236 If you specify parameters that would upgrade daemons out of order, the upgrade
237 command will block and note which daemons will be missed if you proceed.
238
239 .. note::
240
241 Upgrade commands with limiting parameters will validate the options before beginning the
242 upgrade, which may require pulling the new container image. Do not be surprised
243 if the upgrade start command takes a while to return when limiting parameters are provided.
244
245 .. note::
246
247 In staggered upgrade scenarios (when a limiting parameter is provided) monitoring
248 stack daemons including Prometheus and node-exporter are refreshed after the Manager
249 daemons have been upgraded. Do not be surprised if Manager upgrades thus take longer
250 than expected. Note that the versions of monitoring stack daemons may not change between
251 Ceph releases, in which case they are only redeployed.
252
253 Upgrading to a version that supports staggered upgrade from one that doesn't
254 ----------------------------------------------------------------------------
255
256 While upgrading from a version that already supports staggered upgrades the process
257 simply requires providing the necessary arguments.
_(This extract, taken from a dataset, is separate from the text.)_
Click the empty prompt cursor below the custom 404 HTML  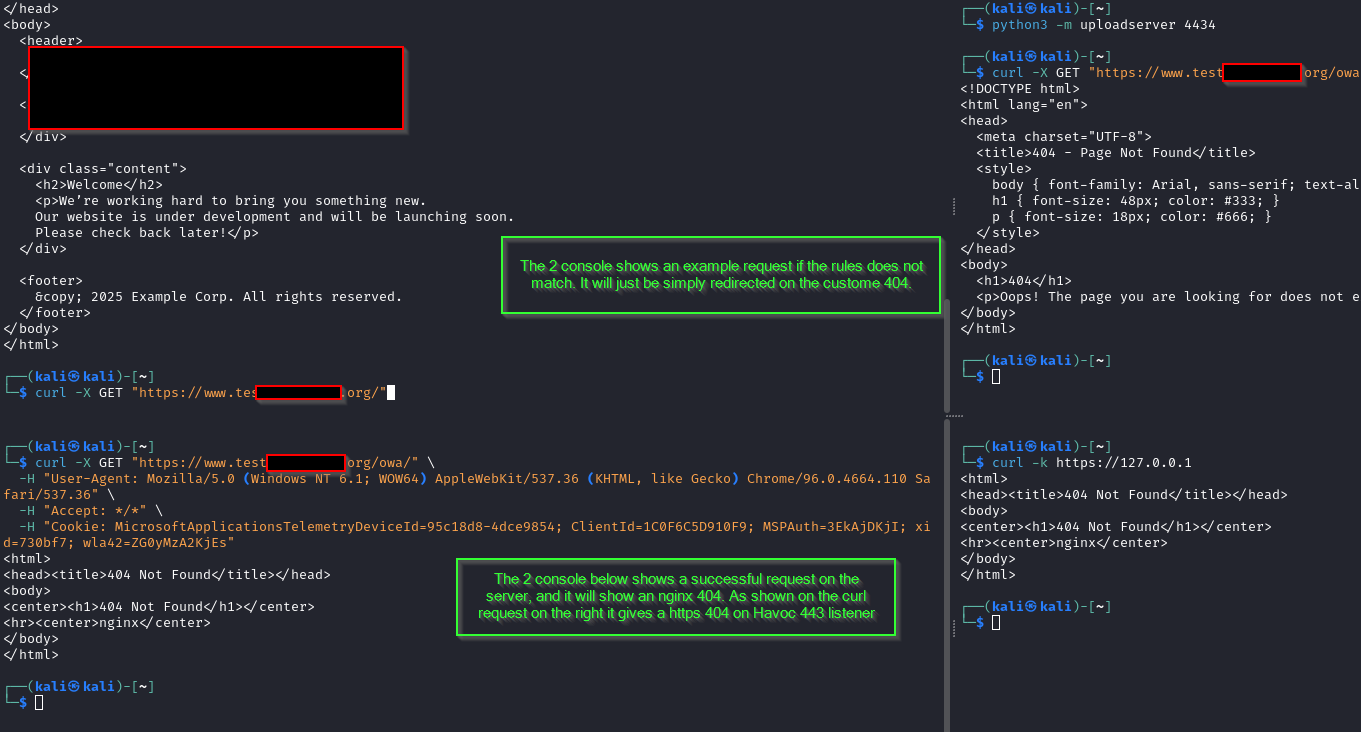[x=996, y=377]
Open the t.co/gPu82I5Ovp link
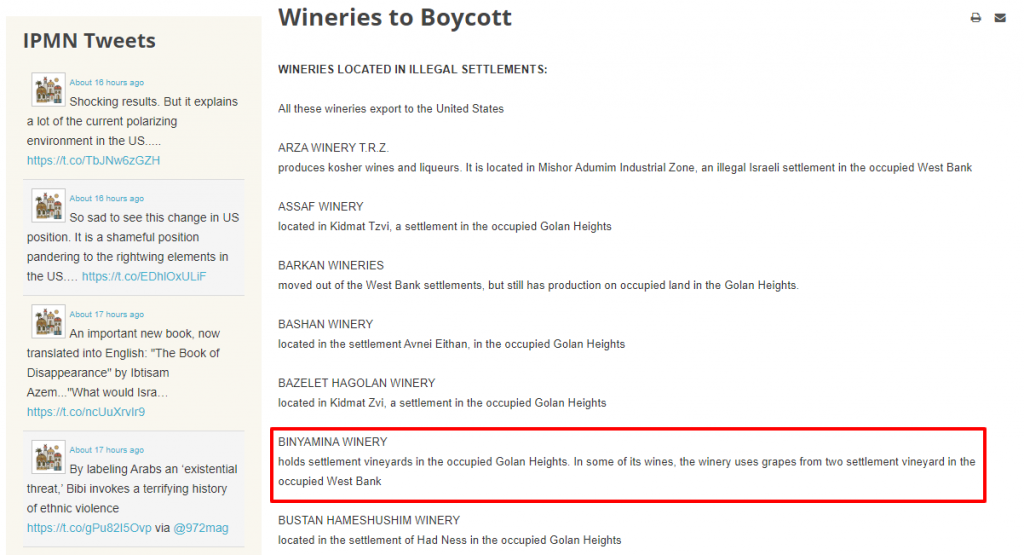Image resolution: width=1024 pixels, height=555 pixels. 89,528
However, if you wish to upgrade
258 to a version that supports staggered upgrade from one that does not, there is a
259 workaround. It requires first manually upgrading the Manager daemons and then passing
260 the limiting parameters as usual.
261
262 .. warning::
263 Make sure you have multiple running mgr daemons before attempting this procedure.
264
265 To start with, determine which Manager is your active one and which are standby. This
266 can be done in a variety of ways such as looking at the ``ceph -s`` output. Then,
267 manually upgrade each standby mgr daemon with:
268
269 .. prompt:: bash #
270
271 ceph orch daemon redeploy mgr.example1.abcdef --image <new-image-name>
272
273 .. note::
274
275 If you are on a very early version of cephadm (early Octopus) the ``orch daemon redeploy``
276 command may not have the ``--image`` flag. In that case, you must manually set the
277 Manager container image ``ceph config set mgr container_image <new-image-name>`` and then
278 redeploy the Manager ``ceph orch daemon redeploy mgr.example1.abcdef``
279
280 At this point, a Manager fail over should allow us to have the active Manager be one
281 running the new version.
282
283 .. prompt:: bash #
284
285 ceph mgr fail
286
287 Verify the active Manager is now one running the new version. To complete the Manager
288 upgrading:
289
290 .. prompt:: bash #
291
292 ceph orch upgrade start --image <new-image-name> --daemon-types mgr
293
294 You should now have all your Manager daemons on the new version and be able to
295 specify the limiting parameters for the rest of the upgrade.